Monday, November 13, 2006

Students...

When I ask students questions about English in English in the class Oral English, a class composed of students that have all had at least 6 years of English classroom experience, you might expect that they would sometimes, occasionally answer in...English.


Sadly, very very sadly, this has not been the case very often in my classes. I usually have to ask every time I talk directly to an one student or small group of students woking together to speak English. It seems, that in most classrooms for English, talking about English, hearing about English, reading about English, etc...is done in Japanese. Why? Well...that's just how it is here with most still, unfortunately. A book I read about a teacher that came to a town of about the same size here in Japan 20 years ago had almost identical experiences. There was hardly a word of English past the "Goodu mo-nin. ahm fine sank you ando you?" Now, well...the students seem to have similar expectations. They are plenty happy to belt that old phrase out even today, 20 years later, regardless of who the student is, how motivated they are, and whether or not they even want to be in the room. They all seem pleased to utter it even.

It gets a little worse. Some students refuse to utter one word of English. They will turn to their buddy for a translation of what I am saying, even when they are all words that they COULD understand if they were trying. Some student are literally just too lazy to even try. A pack of boys will designate someone to interupt me or just start translating line by line what I am saying (which is of course easy, since I am using super-low level English, stuff that they all truly know and have learned and relearned for over half a decade, and which they were all tested on to get out of Jr. High and High School both. They simply refuse. When I ask them what the name of the class is, they even say it in the Japanese form, not the English form. I repeat it every time in the English form "Oral English" and they usually sit waiting like there is some kind of a punch line. There is no punchline. They are here to speaking English, listen to English, write down what they are saying and hearing from the other students presentations, and to just get in there and "do English" in any way we can get them to.

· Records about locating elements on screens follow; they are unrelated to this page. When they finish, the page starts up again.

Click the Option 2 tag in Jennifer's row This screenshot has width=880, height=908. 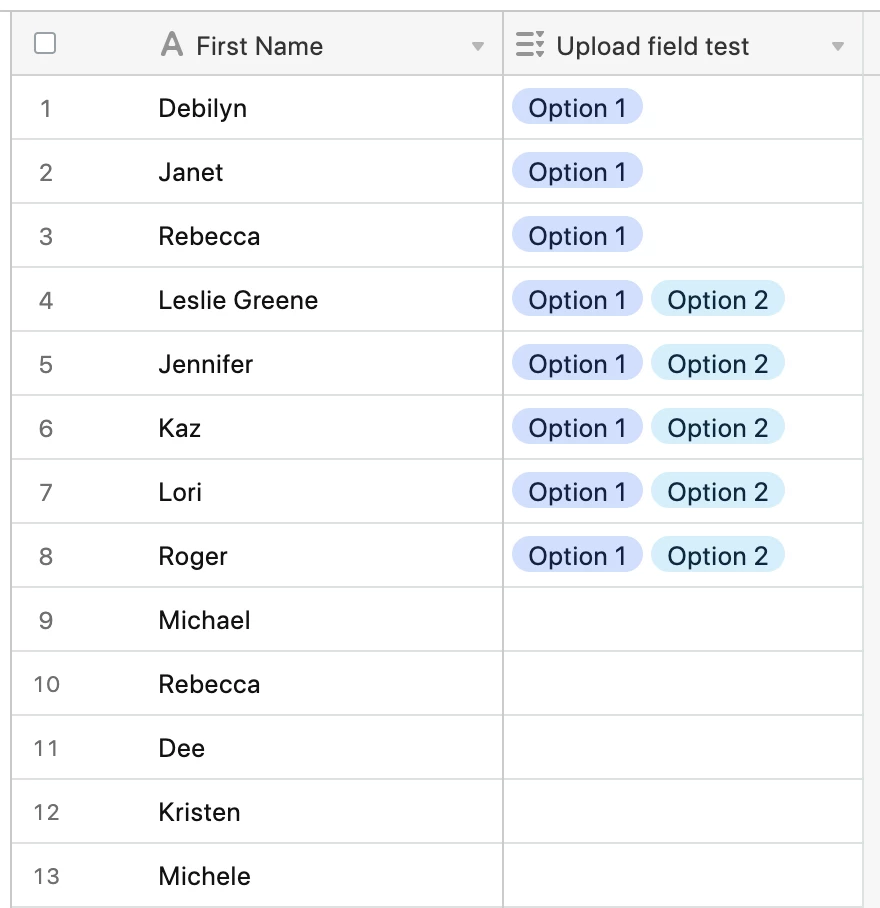(717, 364)
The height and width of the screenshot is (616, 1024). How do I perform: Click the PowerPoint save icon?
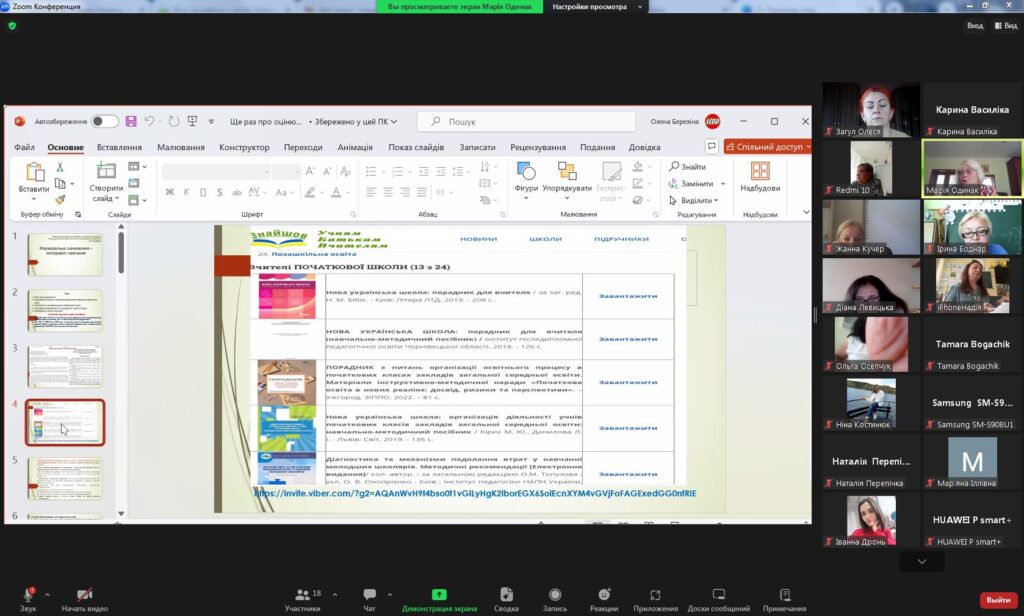[x=131, y=121]
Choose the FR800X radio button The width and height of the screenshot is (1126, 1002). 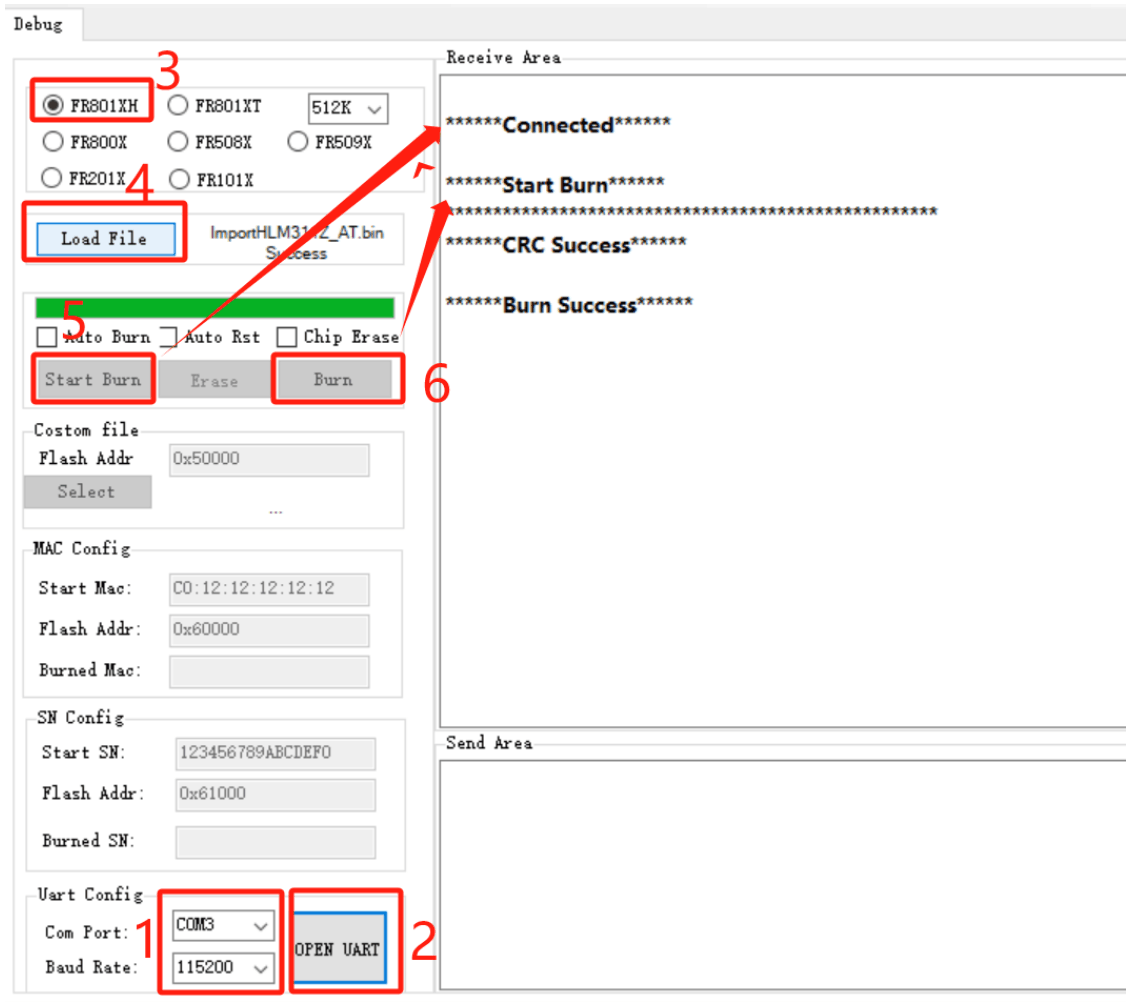(54, 142)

I've heard from my superiors that English department staff meetings are almost all essentially the same way. Even though almost every last person knows around as much English as they do Japanese, have giant vocabularies, and medium-to-very high level of speaking abilities, if any question is posed at the staff meeting in English (mostly only by foreigners) that the Japanese immediately start talking about it in Japanese. They won't say a word about it in English generally until the discussion is over. Even if the question presented is one ABOUT English. Everything is done in Japanese. Oh, and if all the people in the staff meeting are Japanese, they will not once use English in the entire departmental meeting, as I have been told, quite seriously by superior teacher.

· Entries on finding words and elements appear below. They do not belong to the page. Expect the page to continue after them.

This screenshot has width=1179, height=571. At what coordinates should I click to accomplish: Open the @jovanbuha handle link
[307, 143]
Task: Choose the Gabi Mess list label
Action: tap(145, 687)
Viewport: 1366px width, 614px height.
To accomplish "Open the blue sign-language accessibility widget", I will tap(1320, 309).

I have problems figuring out how anyone learns any English at all since few ever seem to participate in the language besides a few very small English speaking clubs! I don't want that to be the reason why some of my students don't seem to understand me, and I still don't think it is the reason that they don't. But I know that participation in learning is not really...expected.

Well, on the lighter side, my classes seems to be falling in love with me, toppling at a rate of about 2-4 students per day. There are some good students with no motivation, and there are soem with a little motivation and almost no skills. They don't overlap often with my classes. But as I've mentioned, they basically put me in Screen English, and then 3 of the "problem-child" classes. Wish me luck! And yes, I'd like some cheese with all this whine. Thank goodness Grandma sent me cheez-its!


OH! I forgot! They gave me a new office. It's really long (deep) from door to window. I decided to take liberty with the extra desks and chairs...so now any students walking in and trying to use it as a study lounge against my will shall be faced with this intimidating structure, with me siloutted against the bright day and my lookout point across the mountainside in the "Chairman" seat of the tables:


2 Comments:

At 8:41 AM GMT+9, Anonymous Anonymous said...

Wow, thats actually a cool setup, you probably do look imposing.......the ginyu force pose would look good to....

 
At 2:11 AM GMT+9, Blogger Adam said...

See, it is THAT kind of forward thinking that made you the Mr. Dr. President that you are today!